— START —
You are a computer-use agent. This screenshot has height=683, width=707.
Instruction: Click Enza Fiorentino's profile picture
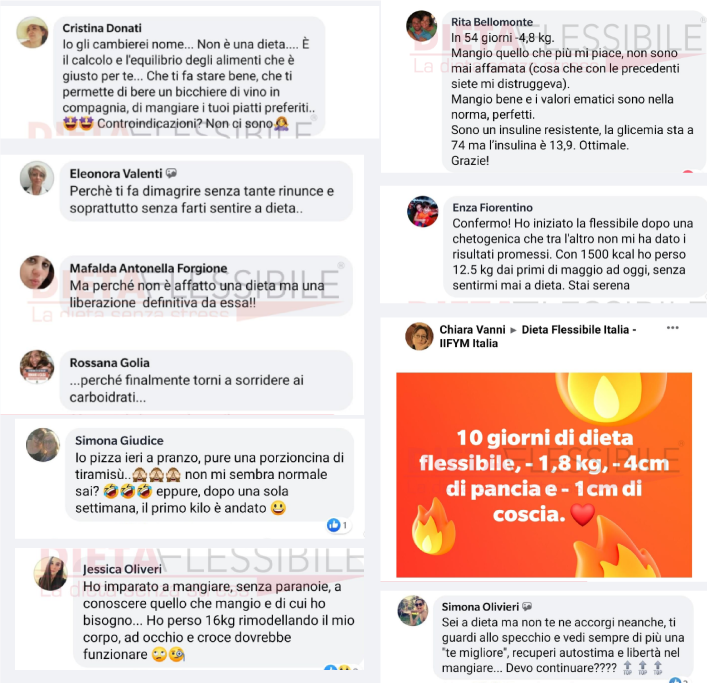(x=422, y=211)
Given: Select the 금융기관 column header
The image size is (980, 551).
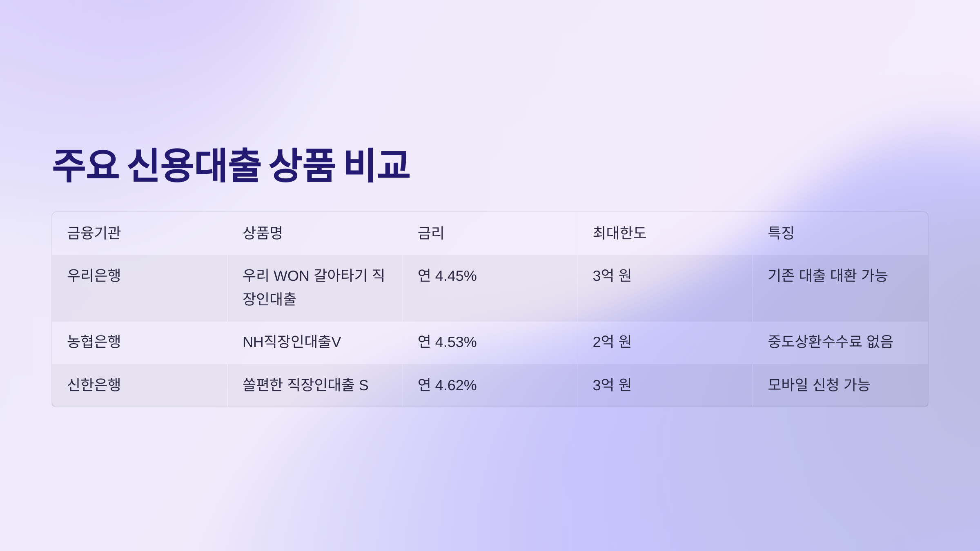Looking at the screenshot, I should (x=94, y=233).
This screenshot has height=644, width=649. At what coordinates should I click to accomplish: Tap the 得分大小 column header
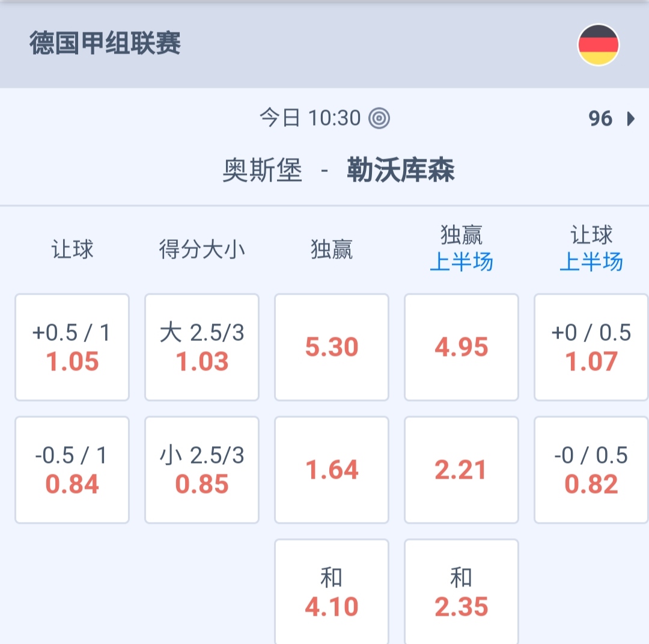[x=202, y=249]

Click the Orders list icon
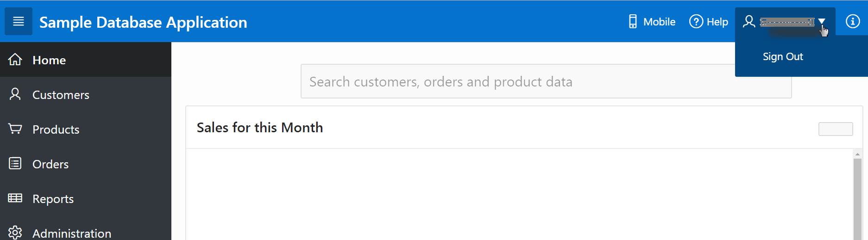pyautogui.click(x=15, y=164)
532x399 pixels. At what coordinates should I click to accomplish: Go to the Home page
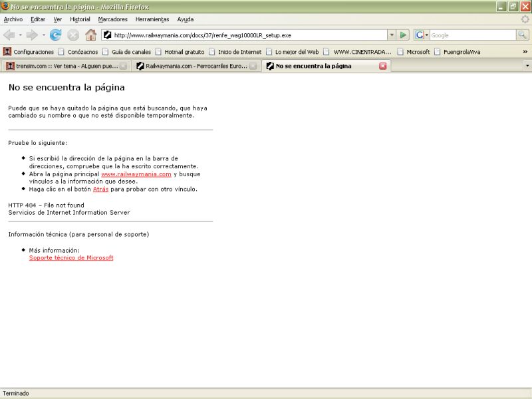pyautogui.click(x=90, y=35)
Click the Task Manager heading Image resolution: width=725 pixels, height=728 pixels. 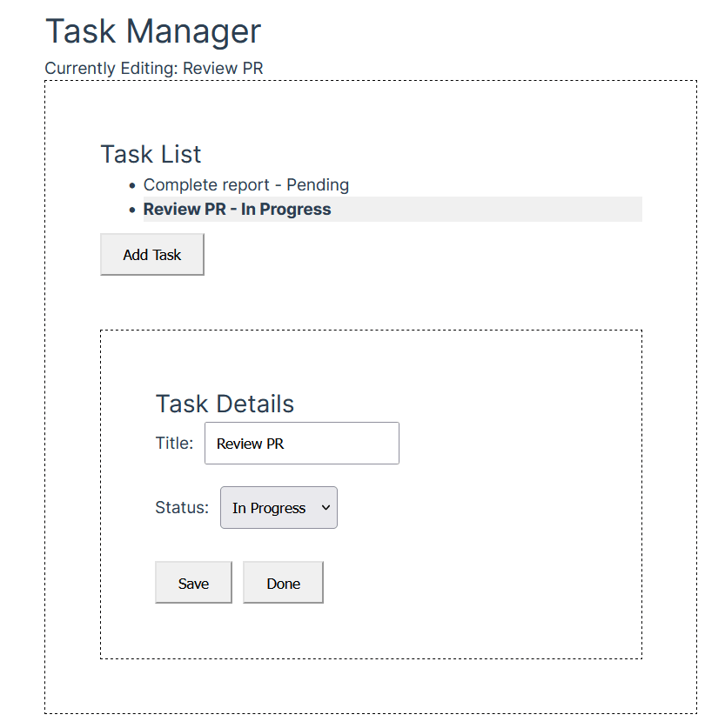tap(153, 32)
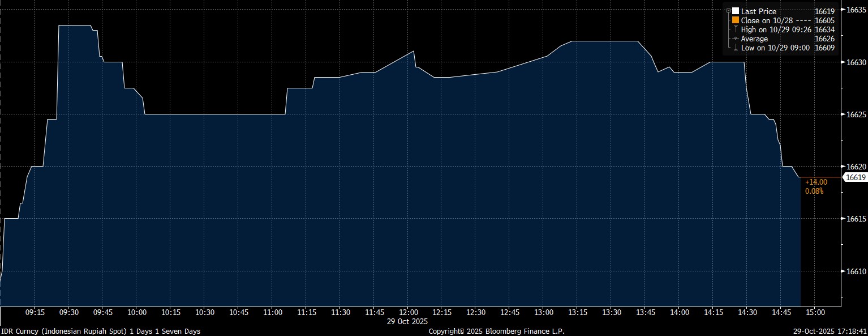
— END —
THE TASK> Pick out each line above that contains the word "accomplish" and copy it in full. Case counts.

RESULT OF THIS TASK>
This screenshot has height=644, width=649. At what coordinates should I click to accomplish: Tap the 得分大小 column header
532x399 pixels. At what coordinates should I click to accomplish: Go to the Home page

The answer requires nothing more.